ORDER DENYING PLAINTIFF'S MOTION FOR RECONSIDERATION
Plaintiff Frederick Karl Jost ("Plaintiff") is a state prisoner proceeding pro se and in forma pauperis in this civil rights action pursuant to 42 U.S.C. § 1983. On December 28, 2010, this action was dismissed, with prejudice for failure to state a claim. (Doc. 16.) On January 6, 2010, Plaintiff filed a motion for reconsideration.
Pursuant to Rule 60(b) of the Federal Rules of Civil Procedure, "[o]n motion and just terms, the court may relieve a party . . .from a final judgment, order, or proceeding for the following reasons: (1) mistake, inadvertence, surprise, or excusable neglect; (2) newly discovered evidence . . . (3) fraud . . .; (4) the judgment is void; (5) the judgment has been satisfied, released or discharged; . . . or (6) any other reason that justifies relief." Fed. R. Civ. Proc. 60(b). Where none of these factors is present the motion is properly denied. Fuller v. M.G. Jewelry, 950 F.2d 1437, 1442 (9th Cir. 1991).
Federal Rule of Civil Procedure 60(b)(6) allows the Court to relieve a party from an order for any reason that justifies relief. Rule 60(b)(6) "is to be used sparingly as an equitable remedy to prevent manifest injustice and is to be utilized only where extraordinary circumstances . . ." exist. Harvest v. Castro, 531 F.3d 737, 749 (9th Cir. 2008) (internal quotations marks and citation omitted). The moving party "must demonstrate both injury and circumstances beyond his control . . . ." Id. (internal quotation marks and citation omitted). Further, Local Rule 230(j) requires, in relevant part, that Plaintiff show "what new or different facts or circumstances are claimed to exist which did not exist or were not shown upon such prior motion, or what other grounds exist for the motion," and "why the facts or circumstances were not shown at the time of the prior motion."
"A motion for reconsideration should not be granted, absent highly unusual circumstances, unless the district court is presented with newly discovered evidence, committed clear error, or if there is an intervening change in the controlling law," and it "may not be used to raise arguments or present evidence for the first time when they could reasonably have been raised earlier in the litigation." Marlyn Nutraceuticals, Inc. v. Mucos Pharma GmbH & Co., 571 F.3d 873, 880 (9th Cir. 2009) (internal quotations marks and citations omitted) (emphasis in original).
Plaintiff is requesting reconsideration stating that the decision in this action is inconsistent with the decisions issued in People v. Muct, 4 Cal.3d 389, 392 (1971) (defendant's conviction for armed robbery was overturned, holding recall of remittitur can be granted when appropriate to correct judicial error); People v. Wadkins, 63 Cal.2d 110, 114 (1965) (reversing order denying defendant's motion to vacate judgment and change plea); and Franklin v. Conway, 546 F.2d 579 (4th Cir. 1976) (requiring defendant to exhaust state remedies prior to bringing suit to challenge the validity of a state statute in federal court). The Court has reviewed these cases and fails to see how they are relevant to the instant action. Additionally, this court would not be bound by decisions in these cases as they arise out of state court and another circuit.

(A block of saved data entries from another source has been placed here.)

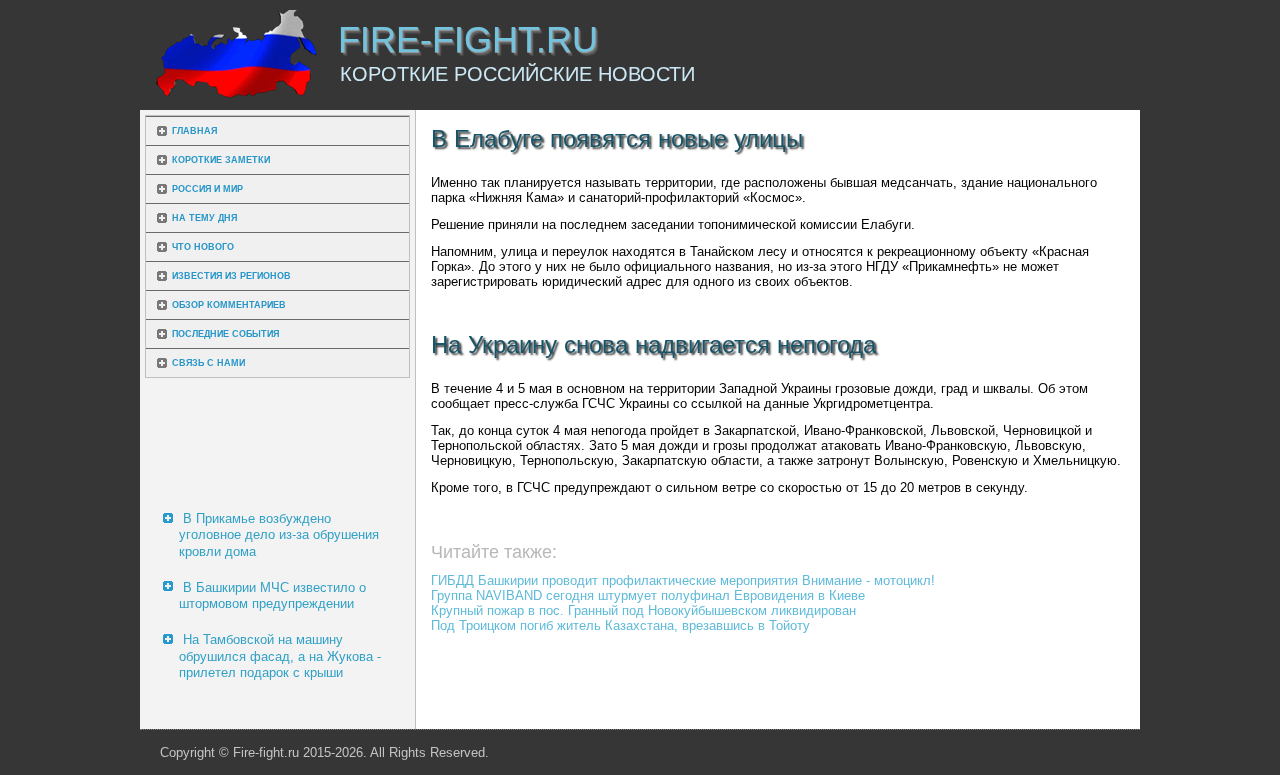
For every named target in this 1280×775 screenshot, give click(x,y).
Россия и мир (207, 189)
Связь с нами (208, 363)
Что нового (203, 247)
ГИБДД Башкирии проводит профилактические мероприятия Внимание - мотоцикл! (683, 580)
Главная (194, 131)
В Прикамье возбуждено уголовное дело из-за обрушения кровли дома (279, 535)
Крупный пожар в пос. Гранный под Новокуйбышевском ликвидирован (643, 610)
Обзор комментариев (229, 305)
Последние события (225, 334)
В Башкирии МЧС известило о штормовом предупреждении (272, 595)
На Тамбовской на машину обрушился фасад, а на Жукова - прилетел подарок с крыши (280, 656)
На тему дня (204, 218)
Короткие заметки (221, 160)
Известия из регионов (231, 276)
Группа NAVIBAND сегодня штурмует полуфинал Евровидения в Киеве (648, 595)
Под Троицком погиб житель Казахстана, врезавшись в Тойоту (620, 625)
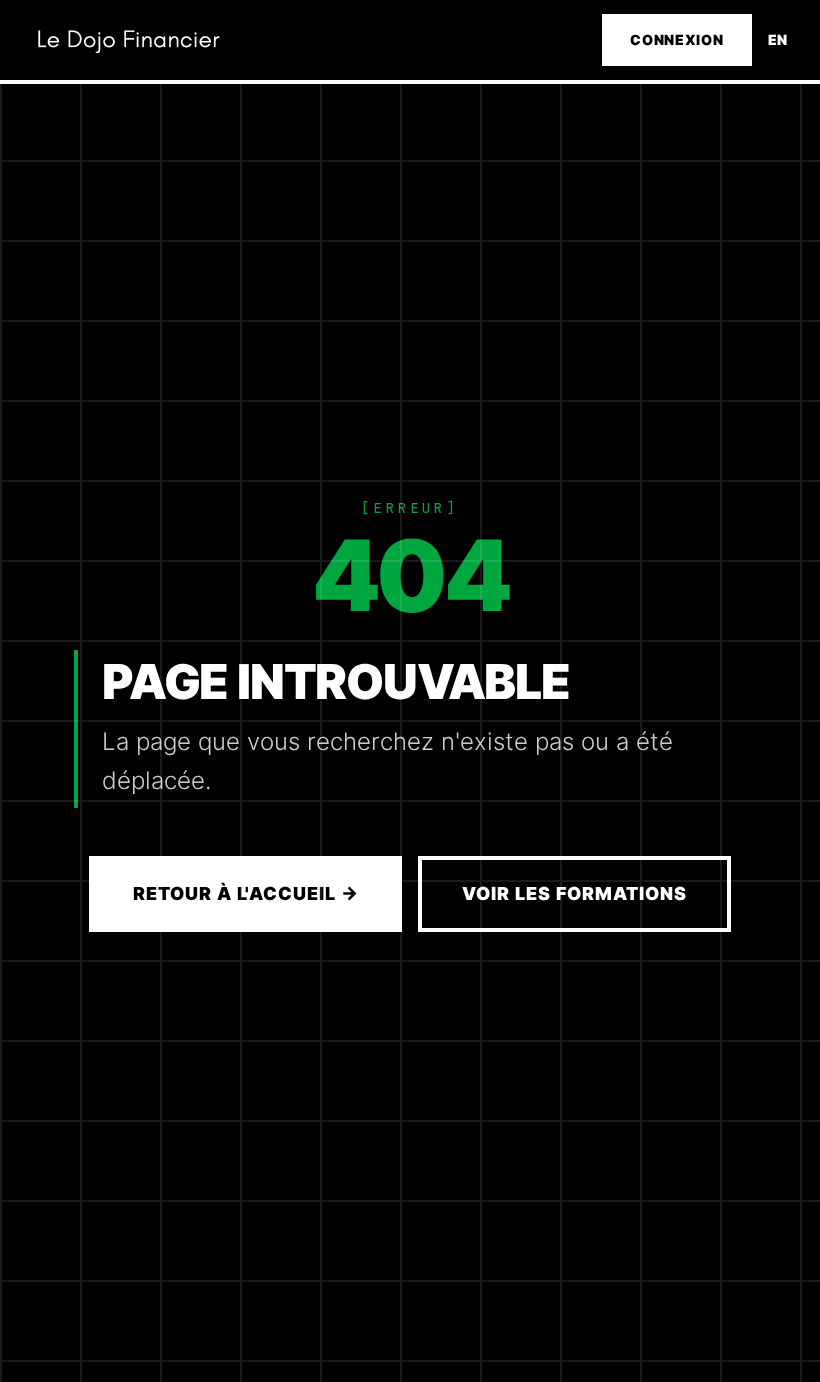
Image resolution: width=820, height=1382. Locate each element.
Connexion (676, 39)
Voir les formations (574, 893)
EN (778, 39)
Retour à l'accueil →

Plaintiff's motion is devoid of any ground entitling Plaintiff to reconsideration of the Court's order and is denied with prejudice. Judgment has been entered in this action and no further filings by Plaintiff will be entertained unless they are proper post-judgment motions. Any further filings by Plaintiff that do not constitute proper post-judgment motions will be ordered stricken from the record.